Epigallocatechin-3-gallate protects against cisplatin nephrotoxicity by inhibiting the apoptosis in mouse.

Cisplatin (CP) is a commonly used anticancer drug, but its notable side effect of nephrotoxicity limits its use in clinic. Epigallocatechin-3-gallate (EGCG), an anti-oxidant, anti-inflammatory, and anti-tumorigenic green tea polyphenol, has been available on the market for its beneficial effects. The aim of this study was to investigate whether EGCG can prevent the nephrotoxic effect of CP and the involved mechanisms. Male C57/BL6 mice were randomly divided into four groups: control group, EGCG group, CP group, and CP+EGCG group. On day 5, mice were sacrificed.

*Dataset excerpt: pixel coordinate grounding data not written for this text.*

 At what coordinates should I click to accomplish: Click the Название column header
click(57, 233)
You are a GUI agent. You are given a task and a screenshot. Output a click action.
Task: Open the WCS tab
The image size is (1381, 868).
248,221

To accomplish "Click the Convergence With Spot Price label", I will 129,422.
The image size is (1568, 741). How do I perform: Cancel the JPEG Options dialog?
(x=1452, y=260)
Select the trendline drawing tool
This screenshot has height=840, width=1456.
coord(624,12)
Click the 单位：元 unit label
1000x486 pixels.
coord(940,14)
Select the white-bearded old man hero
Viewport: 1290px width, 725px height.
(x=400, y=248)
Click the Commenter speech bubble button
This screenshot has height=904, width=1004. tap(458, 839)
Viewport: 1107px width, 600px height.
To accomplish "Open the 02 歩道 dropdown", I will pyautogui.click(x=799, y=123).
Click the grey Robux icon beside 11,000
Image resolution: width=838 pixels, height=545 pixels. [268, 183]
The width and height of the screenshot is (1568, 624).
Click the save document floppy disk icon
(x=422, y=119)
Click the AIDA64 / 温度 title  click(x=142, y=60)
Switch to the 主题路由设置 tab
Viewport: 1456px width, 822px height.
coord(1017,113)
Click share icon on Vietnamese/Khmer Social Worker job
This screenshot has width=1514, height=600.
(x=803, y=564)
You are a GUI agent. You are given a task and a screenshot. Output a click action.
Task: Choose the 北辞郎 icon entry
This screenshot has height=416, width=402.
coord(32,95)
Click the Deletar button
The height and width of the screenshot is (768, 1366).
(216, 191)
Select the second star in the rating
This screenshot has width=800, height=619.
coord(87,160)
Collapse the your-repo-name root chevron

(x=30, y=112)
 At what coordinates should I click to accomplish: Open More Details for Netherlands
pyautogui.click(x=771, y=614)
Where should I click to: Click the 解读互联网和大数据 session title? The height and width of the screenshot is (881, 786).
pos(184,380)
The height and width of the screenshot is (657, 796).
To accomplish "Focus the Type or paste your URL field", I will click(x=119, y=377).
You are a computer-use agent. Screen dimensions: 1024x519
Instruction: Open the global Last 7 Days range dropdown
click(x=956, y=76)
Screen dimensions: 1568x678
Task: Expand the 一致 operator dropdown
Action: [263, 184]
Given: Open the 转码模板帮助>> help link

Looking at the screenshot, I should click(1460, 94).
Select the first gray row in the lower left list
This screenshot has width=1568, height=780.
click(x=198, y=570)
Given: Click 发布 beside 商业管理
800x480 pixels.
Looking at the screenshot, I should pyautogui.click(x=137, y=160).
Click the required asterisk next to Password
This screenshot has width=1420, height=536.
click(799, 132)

Our results showed that EGCG treatment significantly ameliorated the histopathological changes and the increased serum creatinine and blood urea nitrogen (BUN) induced by CP. TUNEL-positive cells significantly reduced in the CP+EGCG group compared with CP group. EGCG also inhibited the expression of the ligand of death receptor Fas (Fas-L), apoptosis regulator BAX (Bax) and tumor-suppressor protein p53, and increased the expression of B-cell lymphoma 2 (Bcl-2). These findings suggest that EGCG can ameliorate CP-induced apoptosis in the kidney by regulating death receptor Fas conducted extrinsic pathway, and the expression of Bax and Bcl-2.